REQUISITOS DEL EJERCICIO:
Responde, por favor, estas preguntas sobre el texto acerca del reparto del poder en el Poder Legislativo:
1. ¿Qué dos actores cuestionan con pruebas el financiamiento de la campaña de Enrique Peña Nieto?
2. ¿Con qué partidos tendría que mantener su alianza el PRI para que su mayoría se convierta en simple?
3. ¿Quién encabezará a los senadores del PRI?

El reparto del poder en el Poder Legislativo

La elección presidencial y sus resultados han acaparado todos los reflectores y no es para menos debido a las irregularidades que se han ido ventilando por el candidato del movimiento progresista, Andrés Manuel López Obrador (AMLO) y por el Partido Acción Nacional (PAN). Los dos actores cuestionan con pruebas el financiamiento de la campaña de Enrique Peña Nieto, candidato que resultó ganador según los resultados; pero en el sistema político mexicano el poder (en teoría) se divide en tres y lo más alarmante es que de confirmarse la victoria del candidato del Partido Revolucionario Institucional (PRI), no sólo tendrá el Ejecutivo también dominará el Poder Legislativo.

Tanto en la Cámara de Diputados como Senadores, el PRI tiene una mayoría que se convierte en simple si mantiene su alianza con los partidos Verde Ecologista de México (PVEM) y Nueva Alianza (Panal) lo que le permitiría un mayor margen de maniobra para realizar las reformas que se les antoje. El priísmo ya sorteó su primer obstáculo que fue designar a sus coordinadores de bancada en ambas cámaras, Manlio Fabio Beltrones encabezará a los Diputados tricolores y Emilio Gamboa Patrón hará lo propio con los Senadores.

CONJUNTO DE REGISTROS:
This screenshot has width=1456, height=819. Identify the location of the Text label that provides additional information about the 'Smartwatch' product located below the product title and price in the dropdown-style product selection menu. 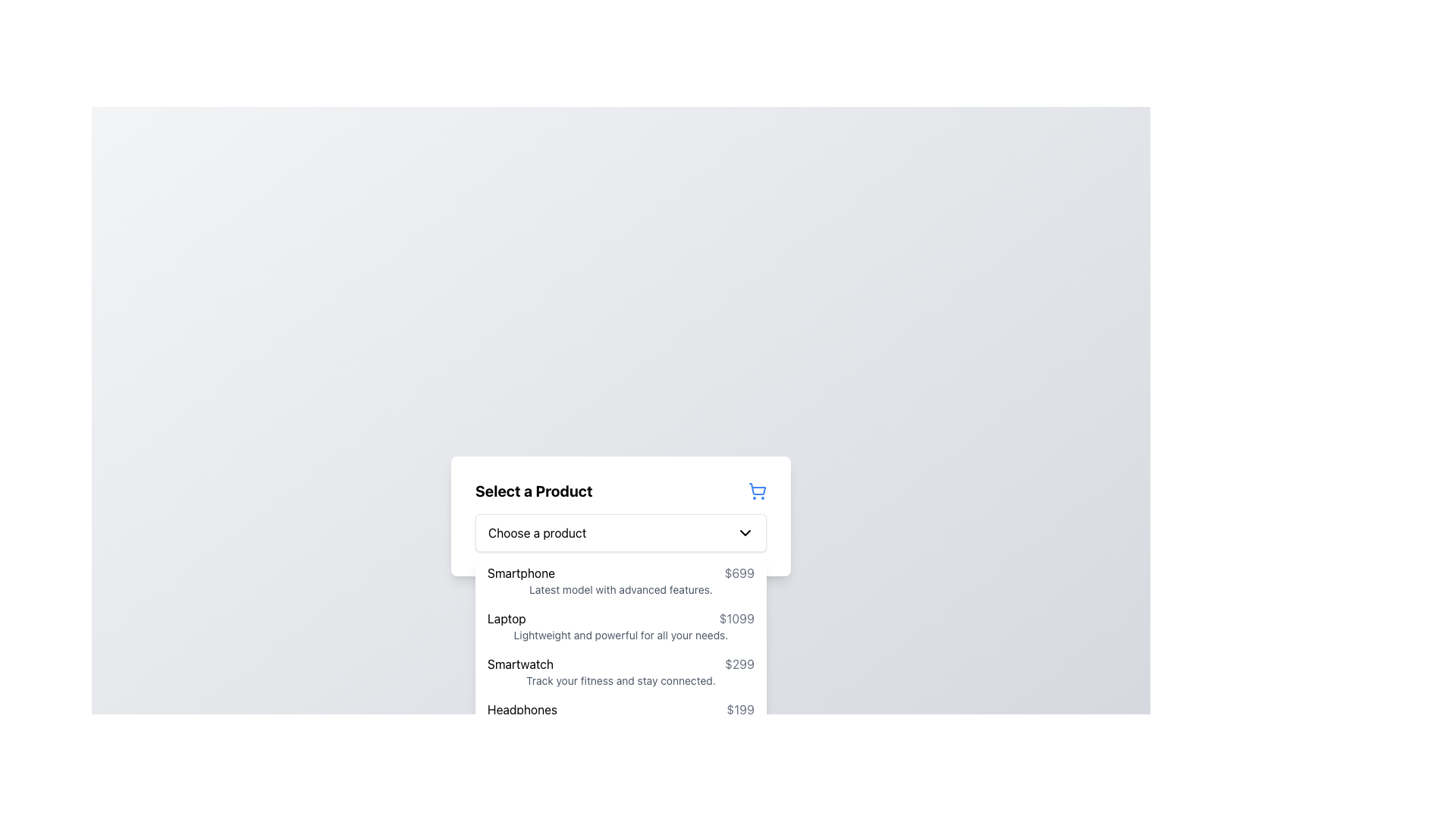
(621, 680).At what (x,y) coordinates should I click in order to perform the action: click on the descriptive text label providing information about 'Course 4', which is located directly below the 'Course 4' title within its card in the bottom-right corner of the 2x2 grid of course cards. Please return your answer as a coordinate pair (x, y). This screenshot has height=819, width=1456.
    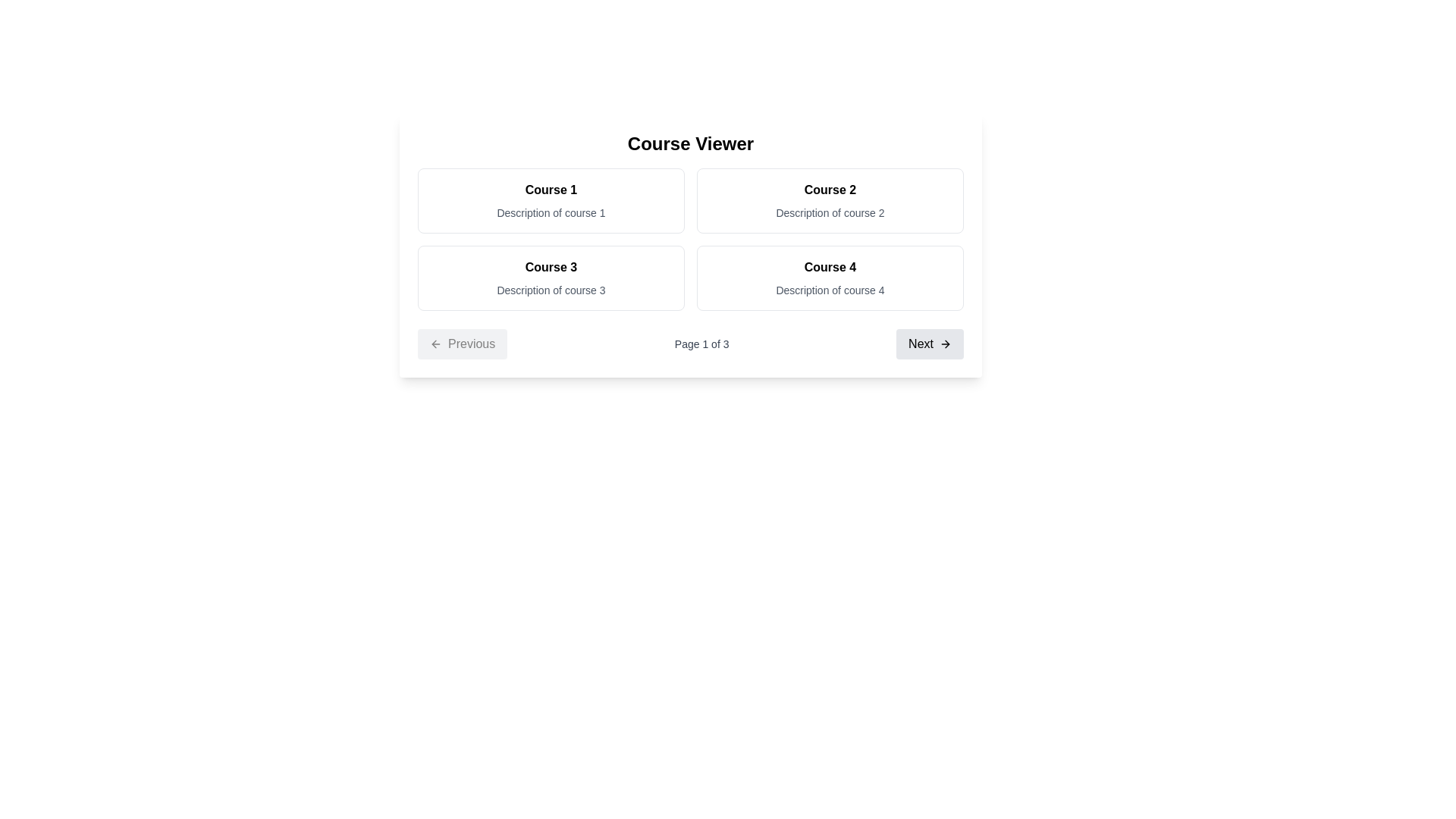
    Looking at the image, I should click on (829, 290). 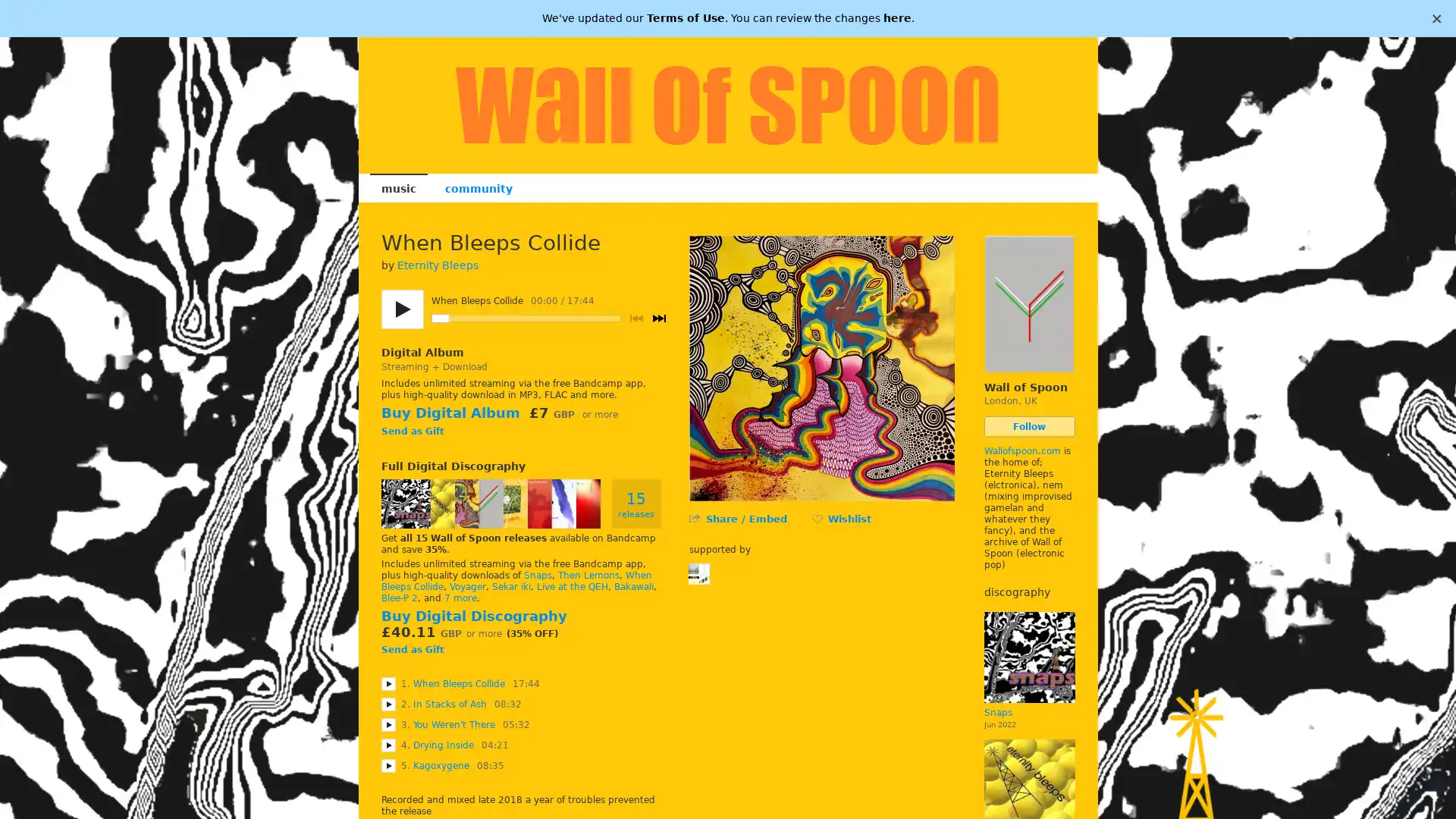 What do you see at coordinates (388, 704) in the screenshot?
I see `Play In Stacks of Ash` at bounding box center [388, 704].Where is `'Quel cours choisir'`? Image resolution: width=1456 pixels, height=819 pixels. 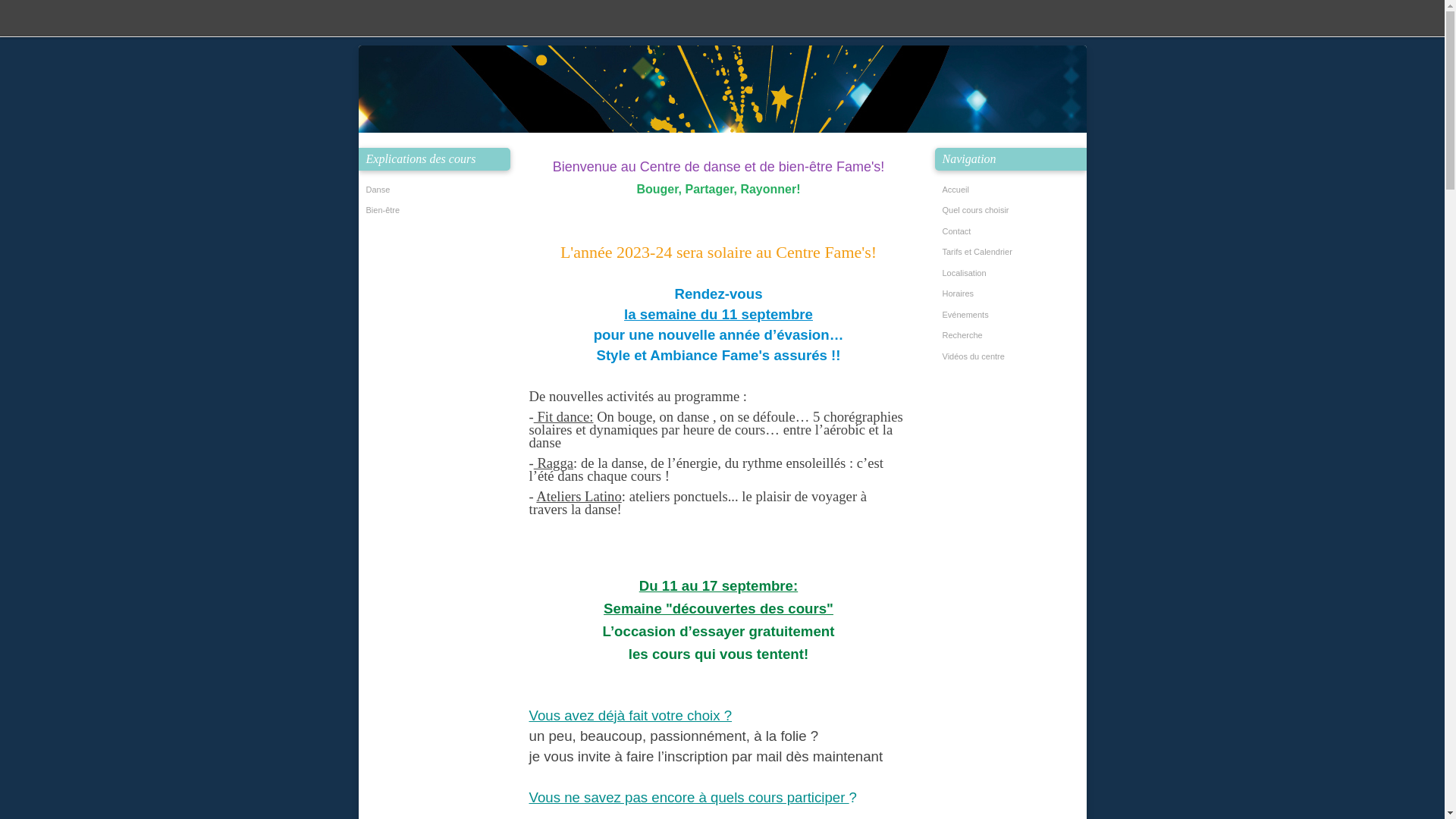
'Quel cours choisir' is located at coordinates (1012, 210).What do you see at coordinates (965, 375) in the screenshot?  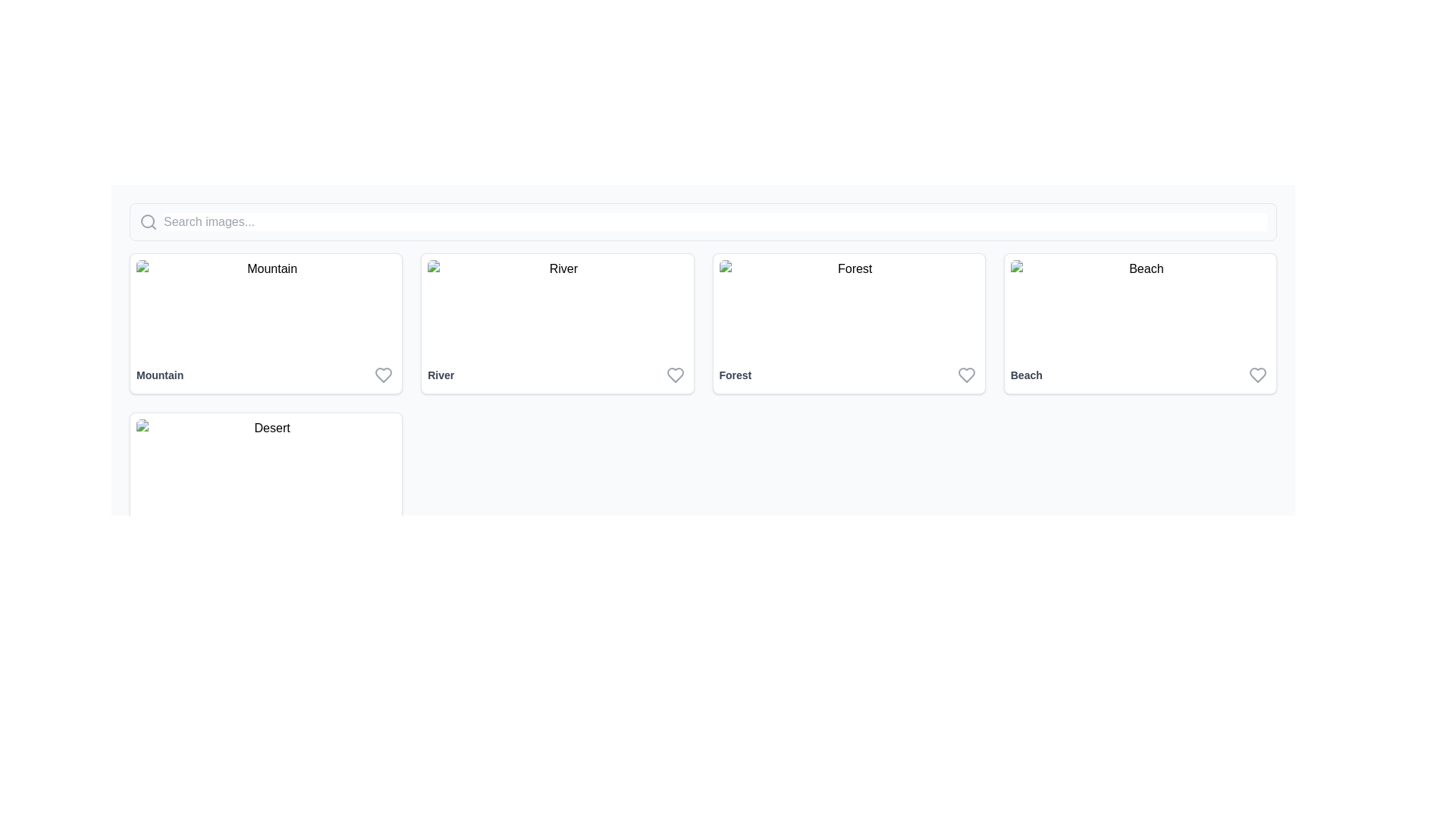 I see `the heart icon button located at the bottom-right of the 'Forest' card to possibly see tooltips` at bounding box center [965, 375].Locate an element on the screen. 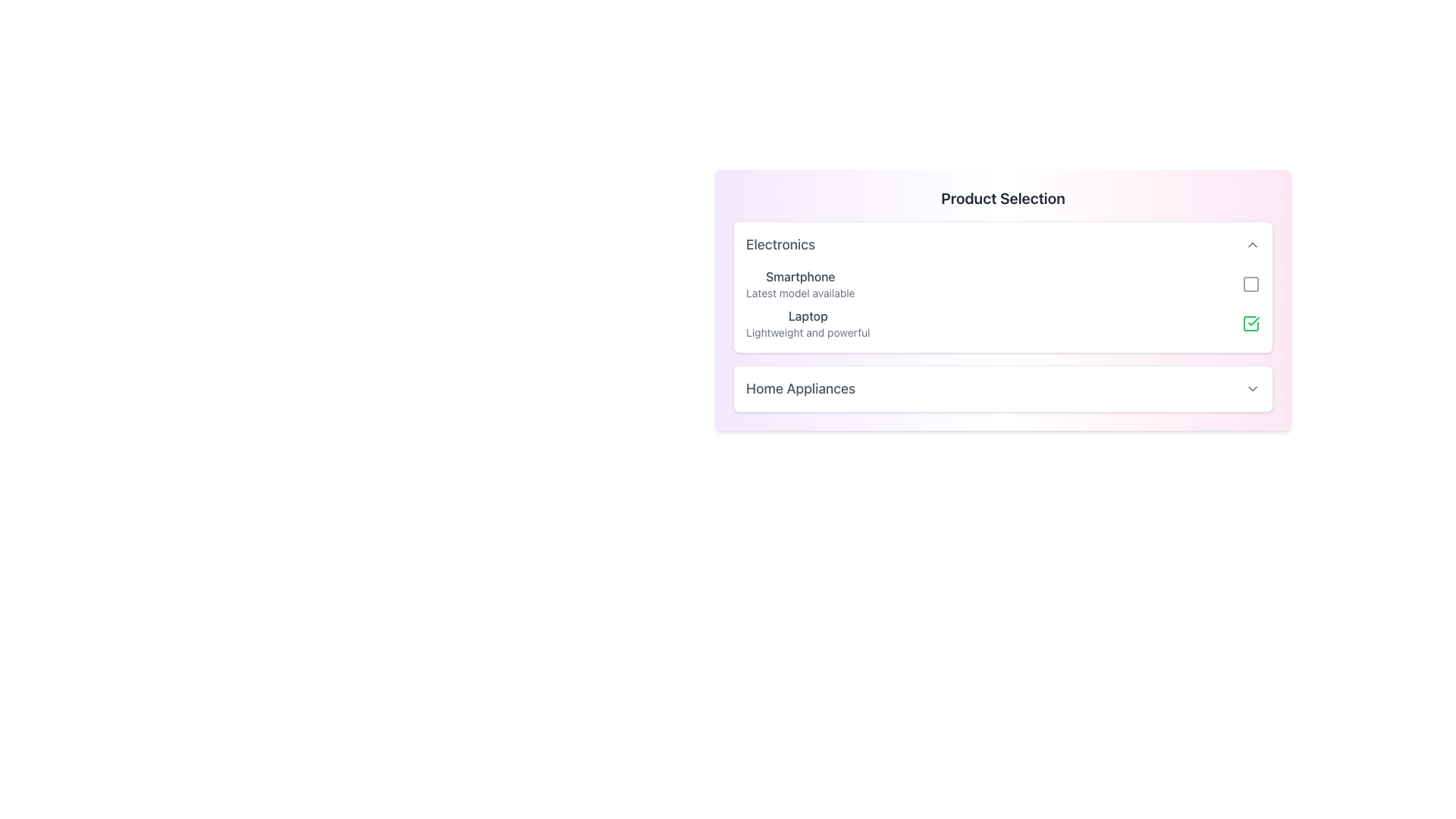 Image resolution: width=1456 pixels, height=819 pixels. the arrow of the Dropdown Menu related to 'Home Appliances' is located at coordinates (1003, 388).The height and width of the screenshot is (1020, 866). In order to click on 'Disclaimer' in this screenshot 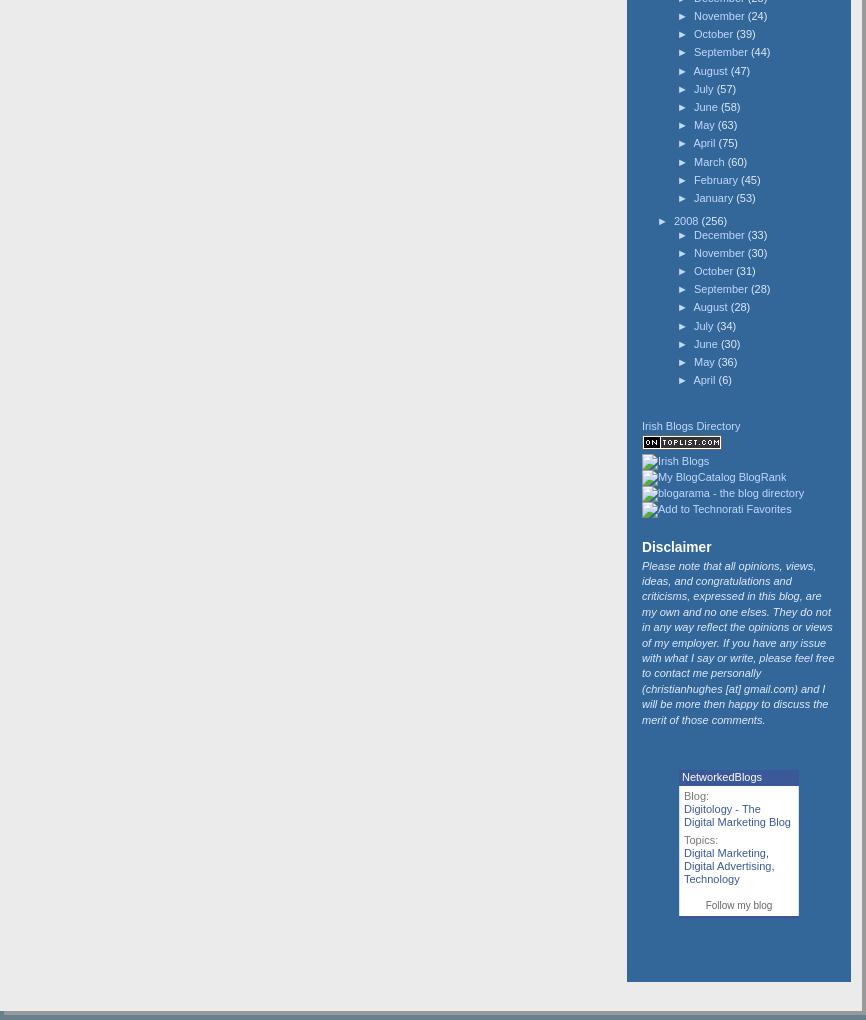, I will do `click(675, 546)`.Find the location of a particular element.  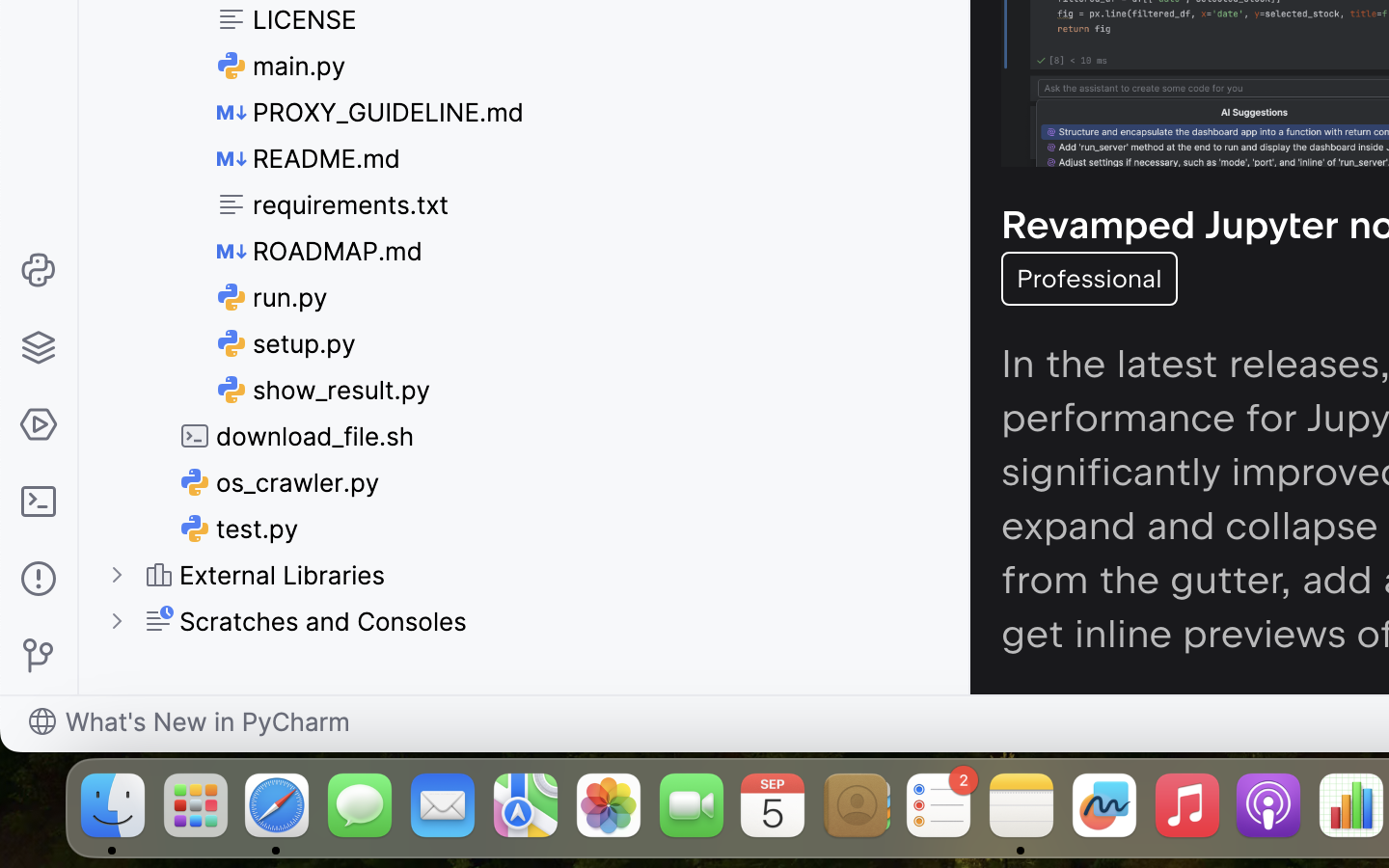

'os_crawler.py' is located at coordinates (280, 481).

RESPUESTA:
1. Andrés Manuel López Obrador (AMLO), candidato del movimiento progresista, y el Partido Acción Nacional (PAN).
2. Con el Partido Verde Ecologista de México (PVEM) y Nueva Alianza (Panal).
3. Emilio Gamboa Patrón.